On Precomputation and Caching in Information Retrieval Experiments with Pipeline Architectures
Sean MacAvaney, Craig Macdonald
TL;DR
This work tackles the reproducibility and efficiency challenges of information retrieval experiments that use multi-stage pipelines. It introduces two complementary strategies: automatic prefix precomputation to share work across related pipelines and explicit caching via the pyterrier-caching package, which provides KeyValueCache, ScorerCache, RetrieverCache, and IndexerCache.
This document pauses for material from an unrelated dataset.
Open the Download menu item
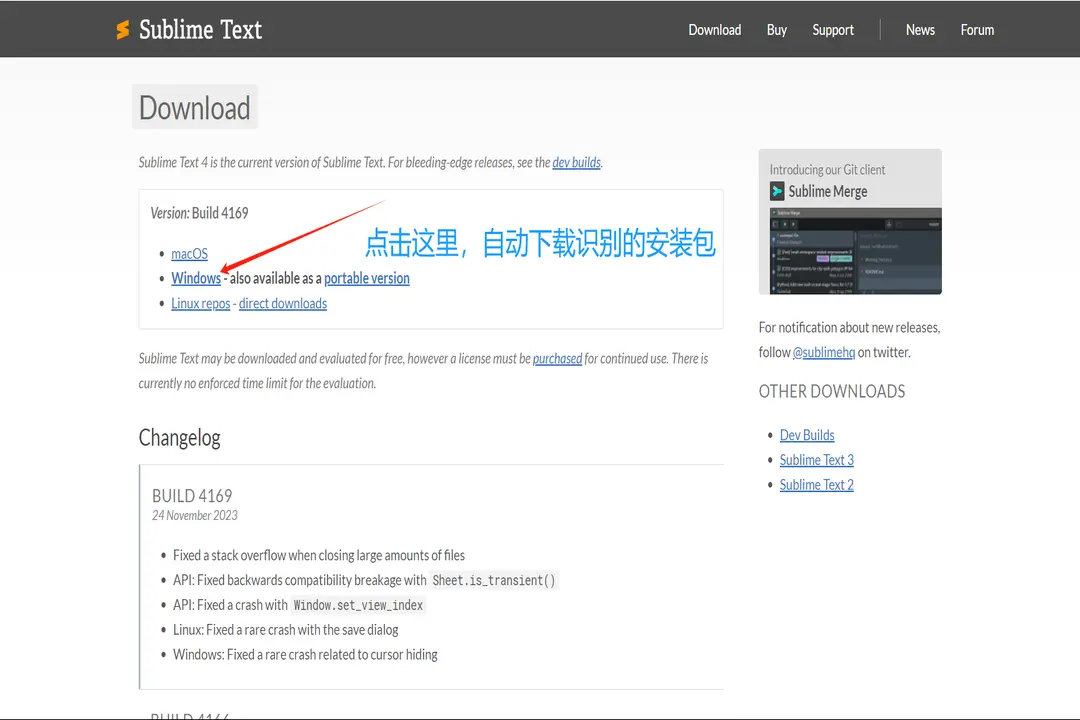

Demonstration experiments on MSMARCO v1 and v2 show substantial reductions in compute time, validating the approach and its potential to enable end-to-end pipelines with reusable caches. Overall, the work contributes practical techniques that promote GreenIR, improve experimental workflow, and facilitate collaboration by making cached results easily shareable.
Abstract
Modern information retrieval systems often rely on multiple components executed in a pipeline. In a research setting, this can lead to substantial redundant computations (e.g., retrieving the same query multiple times for evaluating different downstream rerankers). To overcome this, researchers take cached "result" files as inputs, which represent the output of another pipeline. However, these result files can be brittle and can cause a disconnect between the conceptual design of the pipeline and its logical implementation. To overcome both the redundancy problem (when executing complete pipelines) and the disconnect problem (when relying on intermediate result files), we describe our recent efforts to improve the caching capabilities in the open-source PyTerrier IR platform. We focus on two main directions: (1) automatic implicit caching of common pipeline prefixes when comparing systems and (2) explicit caching of operations through a new extension package, pyterrier-caching. These approaches allow for the best of both worlds: pipelines can be fully expressed end-to-end, while also avoiding redundant computations between pipelines.